What other faith can claim that their God is this
recklessly loving? This humble, this BEAUTIFUL?
See,
when we look at nativity sets we generally think of a neat little room covered
in hay and this beautifully built little wooden cradle. We imagine light either
coming from the ceiling leading to the Godchild or light emanating from Him. We
see Our Lady, all pretty and clean-looking, with the incredible St. Joseph
looking on. Even the animals are glorified. This is all well and good if we’re
talking Christmas decorations, because who would actually display the reality?

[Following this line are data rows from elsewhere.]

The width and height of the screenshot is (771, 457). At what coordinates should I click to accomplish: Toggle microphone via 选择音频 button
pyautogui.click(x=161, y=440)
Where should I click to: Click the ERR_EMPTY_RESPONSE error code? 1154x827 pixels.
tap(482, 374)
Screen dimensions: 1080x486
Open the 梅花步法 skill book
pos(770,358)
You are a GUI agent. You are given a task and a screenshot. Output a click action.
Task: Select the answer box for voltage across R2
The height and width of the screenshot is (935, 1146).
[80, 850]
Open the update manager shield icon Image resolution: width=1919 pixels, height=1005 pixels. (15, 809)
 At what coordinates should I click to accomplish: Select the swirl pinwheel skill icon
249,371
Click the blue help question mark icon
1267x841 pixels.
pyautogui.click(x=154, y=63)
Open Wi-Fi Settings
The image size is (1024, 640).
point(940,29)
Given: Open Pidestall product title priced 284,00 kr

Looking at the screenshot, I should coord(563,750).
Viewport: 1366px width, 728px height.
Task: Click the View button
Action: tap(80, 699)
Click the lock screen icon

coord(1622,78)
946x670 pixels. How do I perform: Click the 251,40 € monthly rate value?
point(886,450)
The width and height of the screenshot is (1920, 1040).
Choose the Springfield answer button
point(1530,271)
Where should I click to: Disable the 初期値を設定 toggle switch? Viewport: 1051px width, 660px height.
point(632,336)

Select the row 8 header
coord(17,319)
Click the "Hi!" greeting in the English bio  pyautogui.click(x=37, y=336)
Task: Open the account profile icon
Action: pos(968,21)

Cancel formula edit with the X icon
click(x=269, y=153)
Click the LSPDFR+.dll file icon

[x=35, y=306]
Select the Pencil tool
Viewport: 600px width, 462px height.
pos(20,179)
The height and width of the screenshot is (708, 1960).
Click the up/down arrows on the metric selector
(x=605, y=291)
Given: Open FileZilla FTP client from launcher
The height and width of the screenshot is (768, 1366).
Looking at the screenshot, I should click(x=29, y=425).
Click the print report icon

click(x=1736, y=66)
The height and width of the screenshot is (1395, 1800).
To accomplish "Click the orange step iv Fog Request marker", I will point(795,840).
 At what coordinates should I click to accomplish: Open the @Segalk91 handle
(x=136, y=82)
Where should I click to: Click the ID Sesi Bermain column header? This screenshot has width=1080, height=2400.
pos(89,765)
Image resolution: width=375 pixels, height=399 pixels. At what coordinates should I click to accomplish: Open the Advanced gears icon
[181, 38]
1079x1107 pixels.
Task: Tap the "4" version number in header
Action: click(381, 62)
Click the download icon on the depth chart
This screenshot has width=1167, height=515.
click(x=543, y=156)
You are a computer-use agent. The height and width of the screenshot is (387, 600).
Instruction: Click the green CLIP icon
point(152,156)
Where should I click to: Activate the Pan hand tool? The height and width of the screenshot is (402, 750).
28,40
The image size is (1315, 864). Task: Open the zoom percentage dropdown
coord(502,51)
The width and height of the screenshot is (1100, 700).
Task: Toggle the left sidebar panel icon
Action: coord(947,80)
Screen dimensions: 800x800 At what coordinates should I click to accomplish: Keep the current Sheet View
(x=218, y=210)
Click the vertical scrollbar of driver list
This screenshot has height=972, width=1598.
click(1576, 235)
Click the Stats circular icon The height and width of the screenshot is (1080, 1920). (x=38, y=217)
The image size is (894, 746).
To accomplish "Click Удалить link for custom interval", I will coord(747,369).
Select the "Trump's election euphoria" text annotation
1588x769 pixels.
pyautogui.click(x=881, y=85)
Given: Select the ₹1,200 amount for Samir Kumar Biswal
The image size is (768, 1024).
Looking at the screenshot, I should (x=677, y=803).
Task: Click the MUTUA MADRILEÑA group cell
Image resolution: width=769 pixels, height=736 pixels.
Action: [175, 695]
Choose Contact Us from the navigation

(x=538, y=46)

Jesus came to get messy. The room would have been full of poo. It would have
stunk. The manger was a feeding trough – dirty and just as smelly as that tiny
room. Our Lady had just come off a long journey with the man who was entrusted
with her dignity as well as protecting the life of the Son of God. I definitely
don’t claim to be a mystic, but I don’t think she would have been all white
skinned and pretty after an ordeal like the one she had just gone through. They
had knocked on every door in Bethlehem and been rejected. There had been "no
room for them in the inn" (Luke 2:7).
St.
Joseph went through the turmoil of not being able to find a place for his
beloved bride to give birth to the Redeemer of the world, the long awaited
Messiah. The Prince of Peace was about to become flesh and Joseph couldn’t
even find a simple room for Him to lay. Eventually, they resorted to a little
stable, the lowliest of places. God did not come to glorify things of the flesh. He did not want to come and give
honour to temporal or earthly things.
We
do the same thing to Our Lord every time we put sin ahead of our love for Him.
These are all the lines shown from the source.